**YOUR GOAL**: An exact reproduction of all the entries is what the answer must contain.
[Opening SOURCE MATERIAL section]
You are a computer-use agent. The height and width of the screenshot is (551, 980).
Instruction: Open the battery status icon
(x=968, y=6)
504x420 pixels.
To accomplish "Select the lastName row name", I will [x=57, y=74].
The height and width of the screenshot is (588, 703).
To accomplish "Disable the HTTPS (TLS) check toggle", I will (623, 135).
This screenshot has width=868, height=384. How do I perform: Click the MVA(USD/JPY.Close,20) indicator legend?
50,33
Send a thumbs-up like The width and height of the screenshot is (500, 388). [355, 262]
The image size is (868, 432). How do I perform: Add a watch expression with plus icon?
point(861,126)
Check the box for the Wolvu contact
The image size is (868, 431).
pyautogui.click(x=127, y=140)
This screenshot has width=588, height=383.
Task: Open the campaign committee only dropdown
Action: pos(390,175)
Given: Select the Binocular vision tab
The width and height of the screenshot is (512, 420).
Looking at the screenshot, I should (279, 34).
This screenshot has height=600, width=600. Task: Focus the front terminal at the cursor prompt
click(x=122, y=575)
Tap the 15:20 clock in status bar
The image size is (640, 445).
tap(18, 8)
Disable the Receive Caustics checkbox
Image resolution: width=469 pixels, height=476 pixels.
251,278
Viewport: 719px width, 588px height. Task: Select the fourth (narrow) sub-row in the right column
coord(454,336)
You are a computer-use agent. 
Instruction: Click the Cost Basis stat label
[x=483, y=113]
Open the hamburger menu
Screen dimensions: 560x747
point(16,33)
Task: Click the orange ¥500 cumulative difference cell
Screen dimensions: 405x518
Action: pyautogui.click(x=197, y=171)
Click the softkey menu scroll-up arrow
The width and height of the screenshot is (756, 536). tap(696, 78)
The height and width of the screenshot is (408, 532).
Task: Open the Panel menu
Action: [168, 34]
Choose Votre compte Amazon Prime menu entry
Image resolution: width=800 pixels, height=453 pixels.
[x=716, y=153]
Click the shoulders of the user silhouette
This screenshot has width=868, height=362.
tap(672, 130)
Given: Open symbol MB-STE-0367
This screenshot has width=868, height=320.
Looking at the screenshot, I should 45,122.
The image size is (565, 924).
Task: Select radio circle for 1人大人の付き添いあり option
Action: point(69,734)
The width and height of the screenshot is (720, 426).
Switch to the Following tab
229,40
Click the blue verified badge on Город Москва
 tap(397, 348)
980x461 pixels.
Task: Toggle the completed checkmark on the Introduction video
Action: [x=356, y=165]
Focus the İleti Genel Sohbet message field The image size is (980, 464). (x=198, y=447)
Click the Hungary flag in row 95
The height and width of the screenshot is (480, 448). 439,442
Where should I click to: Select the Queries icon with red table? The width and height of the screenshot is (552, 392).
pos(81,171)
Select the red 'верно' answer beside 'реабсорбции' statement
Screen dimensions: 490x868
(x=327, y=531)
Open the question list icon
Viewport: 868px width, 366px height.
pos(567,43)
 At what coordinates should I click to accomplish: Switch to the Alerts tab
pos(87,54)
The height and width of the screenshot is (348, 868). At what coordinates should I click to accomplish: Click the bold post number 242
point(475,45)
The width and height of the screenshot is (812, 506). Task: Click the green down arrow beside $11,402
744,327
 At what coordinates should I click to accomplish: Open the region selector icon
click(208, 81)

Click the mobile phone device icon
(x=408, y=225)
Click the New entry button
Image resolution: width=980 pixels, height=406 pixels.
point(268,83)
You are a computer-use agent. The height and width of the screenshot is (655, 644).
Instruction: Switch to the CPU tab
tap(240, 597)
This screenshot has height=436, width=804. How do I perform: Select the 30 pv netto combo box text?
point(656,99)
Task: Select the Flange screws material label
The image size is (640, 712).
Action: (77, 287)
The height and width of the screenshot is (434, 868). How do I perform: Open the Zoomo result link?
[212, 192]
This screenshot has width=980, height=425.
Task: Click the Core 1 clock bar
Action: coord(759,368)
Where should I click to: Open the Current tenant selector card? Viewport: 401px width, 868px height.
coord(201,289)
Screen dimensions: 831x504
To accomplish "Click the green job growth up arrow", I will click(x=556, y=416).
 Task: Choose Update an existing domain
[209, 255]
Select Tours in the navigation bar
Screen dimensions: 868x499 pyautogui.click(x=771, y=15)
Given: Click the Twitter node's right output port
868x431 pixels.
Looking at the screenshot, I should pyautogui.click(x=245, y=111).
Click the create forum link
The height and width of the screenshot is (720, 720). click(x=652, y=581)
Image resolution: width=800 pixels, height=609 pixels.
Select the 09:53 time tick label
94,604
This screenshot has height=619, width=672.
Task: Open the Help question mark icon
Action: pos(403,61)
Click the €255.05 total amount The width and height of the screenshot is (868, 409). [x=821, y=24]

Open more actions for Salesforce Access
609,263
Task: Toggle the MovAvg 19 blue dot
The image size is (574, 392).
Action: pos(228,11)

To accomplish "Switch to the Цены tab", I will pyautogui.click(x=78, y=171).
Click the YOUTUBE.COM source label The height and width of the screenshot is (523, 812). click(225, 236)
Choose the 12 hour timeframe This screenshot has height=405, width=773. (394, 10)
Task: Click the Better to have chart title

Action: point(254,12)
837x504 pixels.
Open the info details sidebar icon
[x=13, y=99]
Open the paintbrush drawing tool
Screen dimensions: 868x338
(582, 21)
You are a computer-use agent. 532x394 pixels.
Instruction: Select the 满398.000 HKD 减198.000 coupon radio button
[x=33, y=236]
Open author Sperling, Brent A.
[Closing SOURCE MATERIAL section]
**WRITTEN ANSWER**:
You are a computer-use agent. The height and width of the screenshot is (551, 980).
Instruction: Open the battery status icon
(x=968, y=6)
504x420 pixels.
To accomplish "Select the lastName row name", I will [x=57, y=74].
The height and width of the screenshot is (588, 703).
To accomplish "Disable the HTTPS (TLS) check toggle", I will (623, 135).
This screenshot has width=868, height=384. How do I perform: Click the MVA(USD/JPY.Close,20) indicator legend?
50,33
Send a thumbs-up like The width and height of the screenshot is (500, 388). [355, 262]
The image size is (868, 432). How do I perform: Add a watch expression with plus icon?
point(861,126)
Check the box for the Wolvu contact
The image size is (868, 431).
pyautogui.click(x=127, y=140)
This screenshot has width=588, height=383.
Task: Open the campaign committee only dropdown
Action: pos(390,175)
Given: Select the Binocular vision tab
The width and height of the screenshot is (512, 420).
Looking at the screenshot, I should (279, 34).
This screenshot has height=600, width=600. Task: Focus the front terminal at the cursor prompt
click(x=122, y=575)
Tap the 15:20 clock in status bar
The image size is (640, 445).
tap(18, 8)
Disable the Receive Caustics checkbox
Image resolution: width=469 pixels, height=476 pixels.
251,278
Viewport: 719px width, 588px height. Task: Select the fourth (narrow) sub-row in the right column
coord(454,336)
You are a computer-use agent. 
Instruction: Click the Cost Basis stat label
[x=483, y=113]
Open the hamburger menu
Screen dimensions: 560x747
point(16,33)
Task: Click the orange ¥500 cumulative difference cell
Screen dimensions: 405x518
Action: pyautogui.click(x=197, y=171)
Click the softkey menu scroll-up arrow
The width and height of the screenshot is (756, 536). tap(696, 78)
The height and width of the screenshot is (408, 532).
Task: Open the Panel menu
Action: [168, 34]
Choose Votre compte Amazon Prime menu entry
Image resolution: width=800 pixels, height=453 pixels.
[x=716, y=153]
Click the shoulders of the user silhouette
This screenshot has width=868, height=362.
tap(672, 130)
Given: Open symbol MB-STE-0367
This screenshot has width=868, height=320.
Looking at the screenshot, I should 45,122.
The image size is (565, 924).
Task: Select radio circle for 1人大人の付き添いあり option
Action: point(69,734)
The width and height of the screenshot is (720, 426).
Switch to the Following tab
229,40
Click the blue verified badge on Город Москва
 tap(397, 348)
980x461 pixels.
Task: Toggle the completed checkmark on the Introduction video
Action: [x=356, y=165]
Focus the İleti Genel Sohbet message field The image size is (980, 464). (x=198, y=447)
Click the Hungary flag in row 95
The height and width of the screenshot is (480, 448). 439,442
Where should I click to: Select the Queries icon with red table? The width and height of the screenshot is (552, 392).
pos(81,171)
Select the red 'верно' answer beside 'реабсорбции' statement
Screen dimensions: 490x868
(x=327, y=531)
Open the question list icon
Viewport: 868px width, 366px height.
pos(567,43)
 At what coordinates should I click to accomplish: Switch to the Alerts tab
pos(87,54)
The height and width of the screenshot is (348, 868). At what coordinates should I click to accomplish: Click the bold post number 242
point(475,45)
The width and height of the screenshot is (812, 506). Task: Click the green down arrow beside $11,402
744,327
 At what coordinates should I click to accomplish: Open the region selector icon
click(208, 81)

Click the mobile phone device icon
(x=408, y=225)
Click the New entry button
Image resolution: width=980 pixels, height=406 pixels.
point(268,83)
You are a computer-use agent. The height and width of the screenshot is (655, 644).
Instruction: Switch to the CPU tab
tap(240, 597)
This screenshot has height=436, width=804. How do I perform: Select the 30 pv netto combo box text?
point(656,99)
Task: Select the Flange screws material label
The image size is (640, 712).
Action: (77, 287)
The height and width of the screenshot is (434, 868). How do I perform: Open the Zoomo result link?
[212, 192]
This screenshot has width=980, height=425.
Task: Click the Core 1 clock bar
Action: coord(759,368)
Where should I click to: Open the Current tenant selector card? Viewport: 401px width, 868px height.
coord(201,289)
Screen dimensions: 831x504
To accomplish "Click the green job growth up arrow", I will click(x=556, y=416).
 Task: Choose Update an existing domain
[209, 255]
Select Tours in the navigation bar
Screen dimensions: 868x499 pyautogui.click(x=771, y=15)
Given: Click the Twitter node's right output port
868x431 pixels.
Looking at the screenshot, I should pyautogui.click(x=245, y=111).
Click the create forum link
The height and width of the screenshot is (720, 720). click(x=652, y=581)
Image resolution: width=800 pixels, height=609 pixels.
Select the 09:53 time tick label
94,604
This screenshot has height=619, width=672.
Task: Open the Help question mark icon
Action: pos(403,61)
Click the €255.05 total amount The width and height of the screenshot is (868, 409). [x=821, y=24]

Open more actions for Salesforce Access
609,263
Task: Toggle the MovAvg 19 blue dot
The image size is (574, 392).
Action: pos(228,11)

To accomplish "Switch to the Цены tab", I will pyautogui.click(x=78, y=171).
Click the YOUTUBE.COM source label The height and width of the screenshot is (523, 812). click(225, 236)
Choose the 12 hour timeframe This screenshot has height=405, width=773. (394, 10)
Task: Click the Better to have chart title

Action: point(254,12)
837x504 pixels.
Open the info details sidebar icon
[x=13, y=99]
Open the paintbrush drawing tool
Screen dimensions: 868x338
(582, 21)
You are a computer-use agent. 532x394 pixels.
Instruction: Select the 满398.000 HKD 减198.000 coupon radio button
[x=33, y=236]
Open author Sperling, Brent A.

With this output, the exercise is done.